Redskins tight end Vernon Davis is continuing his efforts to promote the sport of curling, heading to South Korea for the 2018 Winter Olympics to support the American team.
The sport of curling is having a moment, at least in the NFL.
Perhaps in anticipation of this year's Winter Olympics, and thanks particularly to the NFL's relaxed set of rules allowing players to choreograph routines following touchdowns, one of the most unique celebrations from this past season involved an interpretation of the Olympic event.
During the regular season, Lions wide receiver Golden Tate pretended to throw a stone while teammates swept imaginary ice in front of the wobbling football. Then, in the NFC Championship game, Vikings tight end Kyle Rudolph celebrated the team's first and only touchdown of the game with a similar curling exhibition (and some questionable sweeping technique).

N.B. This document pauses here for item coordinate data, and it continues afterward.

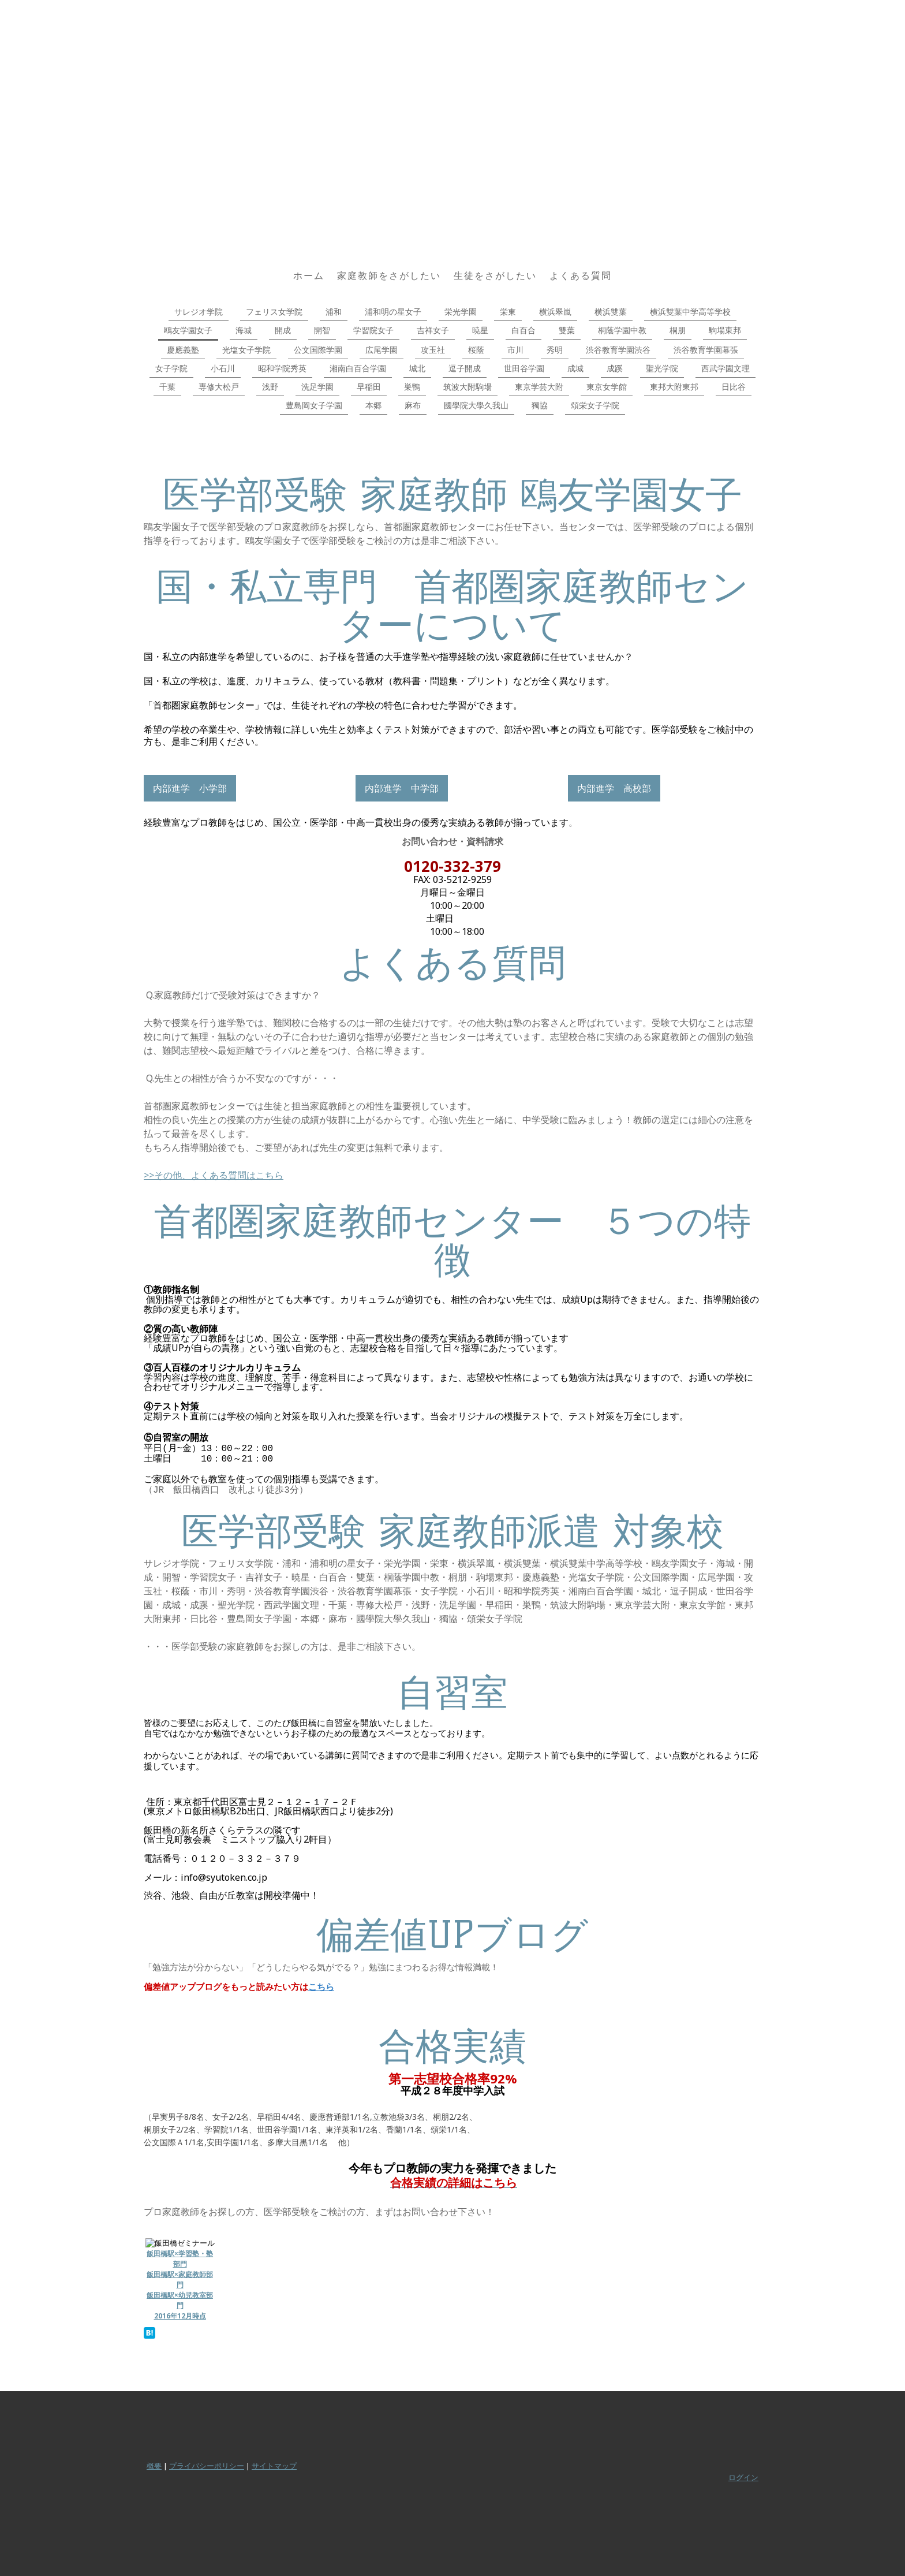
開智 (322, 330)
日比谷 (733, 386)
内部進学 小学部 (190, 788)
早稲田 (369, 386)
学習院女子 (373, 330)
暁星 (480, 330)
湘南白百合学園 (358, 368)
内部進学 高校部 (614, 788)
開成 (283, 330)
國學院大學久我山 (476, 405)
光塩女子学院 (246, 349)
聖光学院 (662, 368)
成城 (575, 368)
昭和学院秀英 (282, 368)
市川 (515, 349)
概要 (154, 2466)
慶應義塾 (183, 349)
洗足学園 (317, 386)
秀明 (555, 349)
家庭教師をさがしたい (389, 275)
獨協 (540, 405)
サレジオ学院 (198, 311)
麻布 (413, 405)
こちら (321, 1986)
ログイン (743, 2477)
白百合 (523, 330)
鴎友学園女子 (188, 330)
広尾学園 (381, 349)
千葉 (167, 386)
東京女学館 (606, 386)
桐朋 (678, 330)
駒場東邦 (725, 330)
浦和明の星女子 (393, 311)
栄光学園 (460, 311)
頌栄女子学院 (595, 405)
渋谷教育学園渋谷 (618, 349)
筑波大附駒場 (467, 386)
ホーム (308, 275)
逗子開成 (464, 368)
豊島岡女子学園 (314, 405)
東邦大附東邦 (674, 386)
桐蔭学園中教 (622, 330)
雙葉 (567, 330)
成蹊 (615, 368)
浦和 (334, 311)
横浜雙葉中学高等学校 (690, 311)
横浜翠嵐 (555, 311)
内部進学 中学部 (402, 788)
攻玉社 (433, 349)
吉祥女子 (433, 330)
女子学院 (171, 368)
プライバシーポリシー (206, 2466)
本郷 (373, 405)
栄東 (508, 311)
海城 (243, 330)
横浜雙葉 (610, 311)
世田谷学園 (524, 368)
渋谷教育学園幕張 (706, 349)
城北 (417, 368)
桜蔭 (476, 349)
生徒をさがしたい (495, 275)
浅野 (270, 386)
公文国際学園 (318, 349)
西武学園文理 (725, 368)
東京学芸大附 (539, 386)
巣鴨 (412, 386)
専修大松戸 (219, 386)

Last week, Minnesota native and Cardinals wide receiver Larry Fitzgerald, in town for the Super Bowl, took ESPN host Trey Wingo on a trip to a curling club north of the city and tried his best crack on the ice in the hopes of becoming an Olympian. Even recording artist Diddy superimposed his face onto a curler's body for a recent Ciroc advertisement.
"I feel like the awareness is on another level," said Redskins tight end and curling enthusiast Vernon Davis, who left for PyeongChang, South Korea, on Wednesday and will follow the U.S. men's curling team there for a week. He'll be documenting his trip for Yahoo as he attends matches, provides curling demonstrations and explores the outskirts of the city.

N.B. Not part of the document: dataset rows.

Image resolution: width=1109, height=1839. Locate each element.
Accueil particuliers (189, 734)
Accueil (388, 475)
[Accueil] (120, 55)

The trip will wrap up the last month of promotion he's been doing for USA Curling and its partnership with Cheetos. Davis is featured in a music video advertisement with LaDainian Tomlinson and performing artist Todrick Hall called "Teach Me How To Curl," a spoof on Cali Swag District's "Teach Me How To Dougie," which Davis says he filmed during the season.
"I think the ultimate goal is to bring awareness to the sport of curling," Davis said. "And that's why Cheetos got involved, too. They got involved because they want to bring awareness and also because there's synergy, there's a lot of synergy there with the Cheeto curls and curling. It's cool…That's the whole reason why I started curling, too, to help bring more awareness to the sport. Not only bring more awareness to the sport, I also thought it was cool and I wanted to just be more involved and just work on my game."
Davis began curling in 2009, as a member of the San Francisco 49ers, at the suggestion of AP Sports writer Jane McCAuley, who would soon be reporting on the 2010 Winter Games in Vancouver. The tight end would serve as USA Curling's honorary captain there and cheered on the team four years later in Sochi.
"It's one of those things, it's like golf, when you pick up on the game of golf and it's your first time playing, you either love it or hate it," Davis said. "So for me, when it comes to curling, I remember my first time out there, I was like 'Wow, this is pretty cool.'"
Since then, Davis has fallen more in love with the sport, continuing to play it several times a year at a nearby curling club in Laurel, Md. The more he's played and watched the sport, the more he's appreciated the strategy -- similar to playing shuffleboard -- behind it.
Davis has also noticed significant improvements in his execution on the ice, too, which takes a bit more athleticism than he first realized.
"When I first started I was falling, I couldn't stay in that lunge position, it was extremely hard," Davis said. "I'm strong enough to hold that position but I was a little off-balance when it came to throwing the stone and keeping that position. It was tough for me. So I've gotten better at that, I've gotten better at my control as far as letting the stone go. I don't want to put too much on it because you don't want to push it too hard and you don't want to push it too light, because if you do the stone won't get there effectively."
In the same way he has expanded arts education programming into the inner city with his Vernon Davis Foundation for the Arts, he hopes he can spread the sport of curling throughout the Washington, D.C., area and make opportunities to try it more prevalent for African-American students.
"I think that would be cool," Davis said. "If we could get a curling rink somewhere in D.C., it'd be something different, when it comes to the game. You also get the African-American population more options, something that's more accessible to them, so they can be more constructive. A lot of kids aren't going to make it to the NFL or NBA, they might not make it in track, they might not make it in swimming, but then there's curling which is on another platform to do something they love to do."